**TASKS TO PERFORM**
A – In the passage on tough love, why does the writer say recovery can't be done by feel? Answer in one to three sentences.
B – Where does the passage on tough love say the concept originates?
C – Reproduce the part of the passage on tough love starting with "The way I have" and going on through "unwilling to make.".

**TEXT EXCERPT**
┌────────
I think one of the weirder things I have learned from Loki is how to accept tough love.
Tough love is a weird and unwelcome concept for a lot of people. A lot of people hide malicious intentions behind the idea of tough love. People with agendas, or a sense of selfishness they refuse to rein in, are often needlessly harsh and fall back on claiming to mean well to avoid consequences. In retaliation, other, better-meaning people want to claim that love shouldn’t hurt, ever. Under any circumstances. Even this crowd hides its own creeping agenda, as a refusal of negative experience is also often a refusal of consequences. All these people do is sour the concept.
Tough love in its true form is best known in the context of addiction recovery, as that’s where the concept originates. While I’ve never grappled with substance abuse, trauma recovery brings out many of the same symptoms, carries much of the same baggage, and results in similarly bad behavior.
I’m a traumatized person, and I need tough love.
The way I have managed my trauma before receiving professional and divine help…didn’t work. Recovery just isn’t something you can do by feel, when the entire problem is that your brain has betrayed you. What makes sense does not necessarily have any genuine logic to it. Just because something feels dangerous or impossible doesn’t mean it really is. Alternately, just because something feels justified in your fear, doesn’t make it so.
I threw hairbrushes at people and screamed unthinkable insults at the love of my life over the stupidest things. It was not sustainable, and I needed a change that I was unwilling to make.
Loki’s a pretty well established boundary-violator. That is terrifying when your trauma comes from violated boundaries to begin with. And you can always, theoretically, say no. Low-value efforts will not be pushed farther than you allow them to be. Our relationships with the gods are a mutual investment–and our gods have things to do, they’re not going to invest in something pointless.
└────────
**AVAILABLE DATA**
┌────────
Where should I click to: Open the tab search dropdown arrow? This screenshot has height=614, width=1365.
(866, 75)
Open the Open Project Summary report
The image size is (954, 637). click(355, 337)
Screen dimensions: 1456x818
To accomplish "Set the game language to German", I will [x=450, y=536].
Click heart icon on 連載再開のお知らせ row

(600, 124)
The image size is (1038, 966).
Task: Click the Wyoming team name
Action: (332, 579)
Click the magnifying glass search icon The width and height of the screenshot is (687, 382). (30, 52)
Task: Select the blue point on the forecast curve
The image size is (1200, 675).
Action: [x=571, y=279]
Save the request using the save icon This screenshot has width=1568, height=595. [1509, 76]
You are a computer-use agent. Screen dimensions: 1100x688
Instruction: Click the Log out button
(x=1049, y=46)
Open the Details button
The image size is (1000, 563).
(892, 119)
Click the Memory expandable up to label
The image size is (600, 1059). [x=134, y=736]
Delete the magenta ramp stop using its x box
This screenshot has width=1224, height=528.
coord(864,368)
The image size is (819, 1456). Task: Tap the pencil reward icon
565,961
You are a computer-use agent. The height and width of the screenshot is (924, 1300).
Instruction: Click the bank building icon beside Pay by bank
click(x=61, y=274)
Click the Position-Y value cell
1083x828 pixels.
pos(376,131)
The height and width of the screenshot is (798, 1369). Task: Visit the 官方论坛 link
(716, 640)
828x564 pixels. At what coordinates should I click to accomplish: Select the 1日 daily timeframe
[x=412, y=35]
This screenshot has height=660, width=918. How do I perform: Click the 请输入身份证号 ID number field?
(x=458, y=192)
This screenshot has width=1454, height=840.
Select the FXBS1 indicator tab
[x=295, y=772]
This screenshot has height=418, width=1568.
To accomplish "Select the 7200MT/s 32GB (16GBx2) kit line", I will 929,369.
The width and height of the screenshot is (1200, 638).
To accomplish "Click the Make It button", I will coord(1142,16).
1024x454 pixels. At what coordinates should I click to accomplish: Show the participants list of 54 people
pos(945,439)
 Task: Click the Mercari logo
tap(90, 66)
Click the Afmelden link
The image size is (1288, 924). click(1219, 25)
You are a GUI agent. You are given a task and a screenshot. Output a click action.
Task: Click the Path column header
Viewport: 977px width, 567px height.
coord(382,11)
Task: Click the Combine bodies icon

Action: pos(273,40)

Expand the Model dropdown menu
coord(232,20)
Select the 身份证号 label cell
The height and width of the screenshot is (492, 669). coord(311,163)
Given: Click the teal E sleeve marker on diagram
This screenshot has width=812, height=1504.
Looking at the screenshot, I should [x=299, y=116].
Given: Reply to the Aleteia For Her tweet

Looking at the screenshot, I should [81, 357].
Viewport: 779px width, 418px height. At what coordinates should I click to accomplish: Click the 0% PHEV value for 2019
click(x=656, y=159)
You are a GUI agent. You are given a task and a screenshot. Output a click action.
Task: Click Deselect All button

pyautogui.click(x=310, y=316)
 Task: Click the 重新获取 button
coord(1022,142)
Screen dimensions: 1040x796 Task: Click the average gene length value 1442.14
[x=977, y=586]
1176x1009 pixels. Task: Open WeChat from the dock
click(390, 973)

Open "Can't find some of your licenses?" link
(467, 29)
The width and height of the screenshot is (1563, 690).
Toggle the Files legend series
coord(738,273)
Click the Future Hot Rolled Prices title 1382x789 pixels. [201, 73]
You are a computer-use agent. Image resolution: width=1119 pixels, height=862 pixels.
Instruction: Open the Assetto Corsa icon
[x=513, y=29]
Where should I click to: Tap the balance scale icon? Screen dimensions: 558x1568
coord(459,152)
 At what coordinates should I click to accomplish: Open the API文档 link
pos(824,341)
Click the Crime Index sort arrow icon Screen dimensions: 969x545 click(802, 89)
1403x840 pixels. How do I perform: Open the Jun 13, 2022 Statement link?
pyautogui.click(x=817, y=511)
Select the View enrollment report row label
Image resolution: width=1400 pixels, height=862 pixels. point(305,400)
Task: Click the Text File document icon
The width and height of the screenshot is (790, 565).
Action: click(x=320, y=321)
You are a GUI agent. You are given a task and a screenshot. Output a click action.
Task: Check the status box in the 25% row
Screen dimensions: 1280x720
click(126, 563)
└────────
**OUTPUTS IN ORDER**
A – Recovery can't be done by feel because the entire problem is that the brain has betrayed the person. What makes sense doesn't necessarily have any genuine logic to it. Something that feels dangerous, impossible, or justified isn't necessarily so.

B – In the context of addiction recovery.

C –
The way I have managed my trauma before receiving professional and divine help…didn’t work. Recovery just isn’t something you can do by feel, when the entire problem is that your brain has betrayed you. What makes sense does not necessarily have any genuine logic to it. Just because something feels dangerous or impossible doesn’t mean it really is. Alternately, just because something feels justified in your fear, doesn’t make it so.
I threw hairbrushes at people and screamed unthinkable insults at the love of my life over the stupidest things. It was not sustainable, and I needed a change that I was unwilling to make.